Yet another report on digital preservation
It must be Digital Preservation Week.
Just a few days ago, I wrote about the Library of Congress’ new report on digital preservation (which itself followed the report of the Section 108 Study Group issued last March). Now, the Commission of the European Communities has released a green paper entitled Copyright in the Knowledge Economy, which discusses, among other things, digital preservation, the making available of digitized works, and orphan works.
Hat tip: LibraryJournal.com
New report on copyright and digital preservation
A joint report on the problems of copyright and digital preservation — International Study on the Impact of Copyright Law on Digital Preservation — was released this month by the Library of Congress National Digital Information Infrastructure and Preservation Program (”NDIIP”), the Joint Information Systems Committee, the Open Access to Knowledge (OAK) Law Project, and the SURFfoundation.
The report studies problems of digital preservation by looking at the copyright laws of four countries, including the United States. It finds:
Digital preservation is vital to ensure that works created and distributed in digital form will continue to be available over time to researchers, scholars and other users. Digital works are ephemeral, and unless preservation efforts are begun soon after such works are created, they will be lost to future generations. Although copyright and related laws are not the only obstacle to digital preservation activities, there is no question that those laws present significant challenges.
See also the Section 108 Study Group Report, issued earlier this year, which discusses copyright law and digital preservation.
GAO report and pending bill on federal e-mail retention
The GAO has released a report entitled Federal Records: National Archives and Selected Agencies Need to Strengthen E-Mail Management. The report found that “[w]ithout periodic evaluations of recordkeeping practices or other controls to ensure that staff are trained and carry out their responsibilities, agencies have little assurance that e-mail records are properly identified, stored, and preserved.” It also stated:
Although NARA [i.e., the National Archives and Records Administration] has responsibilities for oversight of agencies’ records and records management programs and practices, including conducting inspections or surveys, performing studies, and reporting results to the Congress and the Office of Management and Budget (OMB), in recent years NARA’s oversight activities have been primarily limited to performing studies. NARA has conducted no inspections of agency records management programs since 2000, because it uses inspections only to address cases of the highest risk, and no recent cases have met its criteria. In addition, NARA has not consistently reported details on records management problems or recommended practices that were discovered as a result of its studies. Without more comprehensive evaluations of agency records management, NARA has limited assurance that agencies are appropriately managing the records in their custody and that important records are not lost.
Meanwhile, the White House is threatening a veto of the Electronic Message Preservation Act. According to the National Coalition for History, the bill “would direct the National Archives and Records Administration (NARA) to establish standards for the capture, management, preservation and retrieval of federal agency and presidential electronic messages that are records in an electronic format.” (Further info on the bill here, and on issues concerning the White House’s e-mail retention practices here.)
Hat tip regarding the GAO report to David Mattison at the Ten-Thousand Year Blog. Hat tip regarding the bill to BNA’s Privacy Law Watch.

◆ **Data provided**
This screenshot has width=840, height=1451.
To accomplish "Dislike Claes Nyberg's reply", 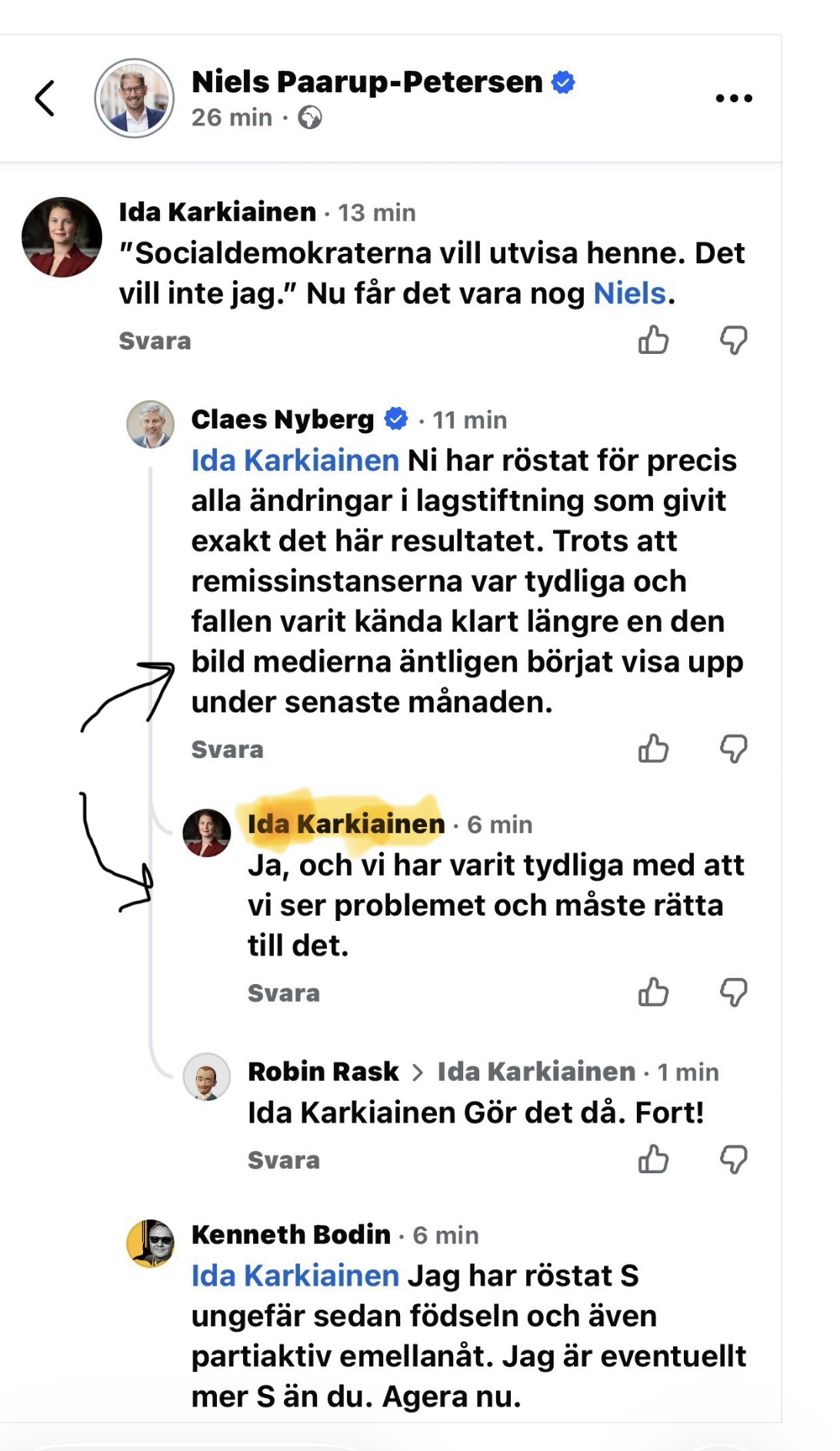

◆ **Tasks and exercises**
a - Reproduce verbatim the passage of the blog posts on digital preservation from "Meanwhile, the White" up to and including "retention practices here.)".
b - Answer the following questions using the blog posts on digital preservation:
(i) Which body released the green paper entitled Copyright in the Knowledge Economy?
(ii) How many countries' copyright laws does the joint international study examine?
(iii) Since what year has NARA conducted no inspections of agency records management programs?
c - State whether each statement agrees with the blog posts on digital preservation. Answer yes or no, and quote the words that decide it.
(i) The Section 108 Study Group issued its report last March.
(ii) The White House supports the Electronic Message Preservation Act.
(iii) The joint report holds that copyright and related laws are the only obstacle to digital preservation.
The data is not required for any of the work requested here.

◆ **The replies**
a -
Meanwhile, the White House is threatening a veto of the Electronic Message Preservation Act. According to the National Coalition for History, the bill “would direct the National Archives and Records Administration (NARA) to establish standards for the capture, management, preservation and retrieval of federal agency and presidential electronic messages that are records in an electronic format.” (Further info on the bill here, and on issues concerning the White House’s e-mail retention practices here.)

b -
(i) The Commission of the European Communities.
(ii) Four.
(iii) 2000.

c -
(i) Yes: "the report of the Section 108 Study Group issued last March"
(ii) No: "the White House is threatening a veto of the Electronic Message Preservation Act"
(iii) No: "Although copyright and related laws are not the only obstacle to digital preservation activities"